◆ **Provided material**:
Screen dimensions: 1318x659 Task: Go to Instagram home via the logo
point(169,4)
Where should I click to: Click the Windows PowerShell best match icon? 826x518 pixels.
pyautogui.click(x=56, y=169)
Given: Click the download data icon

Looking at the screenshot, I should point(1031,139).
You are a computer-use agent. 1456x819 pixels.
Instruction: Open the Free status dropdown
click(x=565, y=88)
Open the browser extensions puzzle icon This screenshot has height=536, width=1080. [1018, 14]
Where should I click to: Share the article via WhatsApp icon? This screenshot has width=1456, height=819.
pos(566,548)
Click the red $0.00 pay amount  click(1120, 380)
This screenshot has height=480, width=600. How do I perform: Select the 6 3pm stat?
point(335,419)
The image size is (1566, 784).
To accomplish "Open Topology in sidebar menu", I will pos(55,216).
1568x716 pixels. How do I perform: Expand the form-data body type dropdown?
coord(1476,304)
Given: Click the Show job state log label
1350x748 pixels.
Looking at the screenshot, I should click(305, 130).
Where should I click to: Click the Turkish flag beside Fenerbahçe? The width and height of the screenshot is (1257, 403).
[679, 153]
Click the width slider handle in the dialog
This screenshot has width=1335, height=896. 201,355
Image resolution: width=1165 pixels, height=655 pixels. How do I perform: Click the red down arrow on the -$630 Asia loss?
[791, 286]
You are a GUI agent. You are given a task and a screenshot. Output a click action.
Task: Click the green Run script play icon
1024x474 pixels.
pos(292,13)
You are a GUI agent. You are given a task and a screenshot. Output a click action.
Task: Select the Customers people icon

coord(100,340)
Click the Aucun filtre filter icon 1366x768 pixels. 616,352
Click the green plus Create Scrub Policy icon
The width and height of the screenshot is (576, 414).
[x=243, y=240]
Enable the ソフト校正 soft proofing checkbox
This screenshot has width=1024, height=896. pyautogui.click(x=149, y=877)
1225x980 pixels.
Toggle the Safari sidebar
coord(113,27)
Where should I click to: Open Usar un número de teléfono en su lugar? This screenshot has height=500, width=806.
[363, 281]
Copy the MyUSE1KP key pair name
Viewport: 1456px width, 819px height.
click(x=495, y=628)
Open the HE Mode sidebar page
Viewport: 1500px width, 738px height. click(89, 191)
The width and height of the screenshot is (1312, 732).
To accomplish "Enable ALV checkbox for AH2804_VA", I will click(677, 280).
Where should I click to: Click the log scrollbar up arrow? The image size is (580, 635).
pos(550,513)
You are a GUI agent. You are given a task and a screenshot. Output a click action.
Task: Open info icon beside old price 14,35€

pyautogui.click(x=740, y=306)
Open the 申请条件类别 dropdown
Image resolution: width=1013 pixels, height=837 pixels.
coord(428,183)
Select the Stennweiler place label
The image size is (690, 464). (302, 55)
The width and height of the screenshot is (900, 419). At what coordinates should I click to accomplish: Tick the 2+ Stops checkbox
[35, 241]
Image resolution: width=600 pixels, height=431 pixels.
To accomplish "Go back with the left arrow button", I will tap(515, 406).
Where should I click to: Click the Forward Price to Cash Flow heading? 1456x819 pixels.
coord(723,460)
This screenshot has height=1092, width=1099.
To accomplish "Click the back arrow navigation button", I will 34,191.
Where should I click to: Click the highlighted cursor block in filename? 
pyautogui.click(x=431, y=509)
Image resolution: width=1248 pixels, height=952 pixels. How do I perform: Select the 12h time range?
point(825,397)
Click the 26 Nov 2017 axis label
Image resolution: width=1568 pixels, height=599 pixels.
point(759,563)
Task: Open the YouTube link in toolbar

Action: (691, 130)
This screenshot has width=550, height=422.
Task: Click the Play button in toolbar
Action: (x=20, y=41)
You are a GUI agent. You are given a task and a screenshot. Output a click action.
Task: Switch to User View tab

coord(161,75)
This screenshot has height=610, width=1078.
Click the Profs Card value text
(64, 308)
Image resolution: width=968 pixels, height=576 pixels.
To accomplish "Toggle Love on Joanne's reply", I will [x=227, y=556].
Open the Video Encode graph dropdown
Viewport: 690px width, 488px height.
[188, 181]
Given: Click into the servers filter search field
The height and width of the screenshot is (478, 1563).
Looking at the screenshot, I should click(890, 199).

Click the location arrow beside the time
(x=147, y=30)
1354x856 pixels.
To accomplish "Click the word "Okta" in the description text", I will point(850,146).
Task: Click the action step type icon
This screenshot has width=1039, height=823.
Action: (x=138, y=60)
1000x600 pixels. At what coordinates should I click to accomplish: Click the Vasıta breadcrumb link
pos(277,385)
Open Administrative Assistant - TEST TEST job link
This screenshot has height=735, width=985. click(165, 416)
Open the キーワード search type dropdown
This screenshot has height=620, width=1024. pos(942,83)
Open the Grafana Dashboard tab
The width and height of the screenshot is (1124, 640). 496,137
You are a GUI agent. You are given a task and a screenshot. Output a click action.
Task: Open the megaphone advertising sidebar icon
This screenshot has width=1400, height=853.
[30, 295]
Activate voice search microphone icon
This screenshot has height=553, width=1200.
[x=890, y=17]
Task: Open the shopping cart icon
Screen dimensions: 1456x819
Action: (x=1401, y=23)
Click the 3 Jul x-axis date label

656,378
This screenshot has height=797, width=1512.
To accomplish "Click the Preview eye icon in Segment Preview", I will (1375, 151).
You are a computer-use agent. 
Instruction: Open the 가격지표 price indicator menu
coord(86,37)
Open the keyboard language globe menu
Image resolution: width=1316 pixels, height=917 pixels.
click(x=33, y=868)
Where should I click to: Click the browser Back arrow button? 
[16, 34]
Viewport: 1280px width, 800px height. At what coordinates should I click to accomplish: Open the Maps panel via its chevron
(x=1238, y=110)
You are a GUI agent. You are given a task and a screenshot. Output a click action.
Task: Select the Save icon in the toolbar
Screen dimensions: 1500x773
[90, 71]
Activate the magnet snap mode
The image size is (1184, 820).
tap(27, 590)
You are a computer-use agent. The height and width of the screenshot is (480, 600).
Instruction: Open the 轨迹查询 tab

◆ **Aim**: Please pull every line from the data above that contains the word "checkbox" and copy each one in full. Case counts.

◆ **Output of the task**:
Enable the ソフト校正 soft proofing checkbox
To accomplish "Enable ALV checkbox for AH2804_VA", I will click(677, 280).
The width and height of the screenshot is (900, 419). At what coordinates should I click to accomplish: Tick the 2+ Stops checkbox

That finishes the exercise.